By default, the “Discovered” table for Bacnet objects lists the single BACnet Device object at top, and other objects underneath, with each object initially occupying a single row. See Figure 28.
You can resort objects by clicking on any column header. Often, this is useful to sort by “Object ID” (BACnet object type), to group like type objects together.
Also, you can click to expand any object (Figure 29). This lets you select other properties (apart from Present_Value) as a candidate to proxy.
The following sections provide more details about the Discovered pane in the Bacnet Point Manager:
By default, the following columns appear in the Discovered table, from left-to-right:
Object Name Object ID Property ID Index Value Description
The Object_Name property of the discovered BACnet object. This name should be unique within this specific device. When you select an object to add as a proxy point, this is the default (Niagara) name in the station for the Bacnet proxy point.
If BACnet objects in the device are organized in some hierarchical folder scheme, the Object Name reflects this, using a forward slash (“/”) between folders. For example:
J4_R2c/BNetServer/Dev_20/BFan_BO_20
The Object_Identifier property of the discovered BACnet object, which is a combination of BACnet object type and instance number (unique within that type). In this column, these two fields appear separated by a “:”, using Niagara descriptors for type. For example:
analogInput:3
multiStateValue:3
binaryOutput:3
The property shown for the discovered BACnet object. By default, all objects that have a Present_Value property are listed with this value “on top,” as shown in Figure 28. BACnet objects without a Present_Value property (for example, a Device object or Trend Log object), list showing another property as the top Property ID.
Typically, present value is the most useful piece of data from any BACnet object.
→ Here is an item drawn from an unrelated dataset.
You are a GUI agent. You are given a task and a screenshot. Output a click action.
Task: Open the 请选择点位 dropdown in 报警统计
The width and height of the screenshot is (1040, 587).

However, you can expand any discovered object (Figure 29) to see all its other properties as children in the discovered pane, where each one is a separate proxy point candidate. Additionally, properties that are “arrays” are further expandable (see Index column).
This is a numeric index into an “arrayed” property, if selected, otherwise is blank. For example, if you expand a “priority-type” object (e.g: object type “binaryOutput”) and expand again on its “priorityArray” property, each child row displays with a unique index number (1—16).
Use this to proxy a point to write to only one specific level of the “Priority_Array” property of the target BACnet object (instead of accessing all levels, by proxy of
only the default “presentValue” property). This may be useful in your control scheme, if you have a number of possible sources
in the station you wish to evaluate (on a Niagara priority basis), to write to one BACnet priority level (only) in the target BACnet object.
The (static) value of the associated property, captured when Niagara retrieved the object list (or, for any “non-default” properties, when you expanded the “top” property—see Property ID).
Discovered values display showing any descriptors associated with the BACnet object’s related properties (Units, Active_Text, Inactive_Text, and so on).
You can rerun a point discover as many times as needed. If the BACnet device contains many objects, you may wish to add multiple BacnetPointFolders (using button), and add discovered points differently into each one, using the Bacnet Point Manager view available with each folder.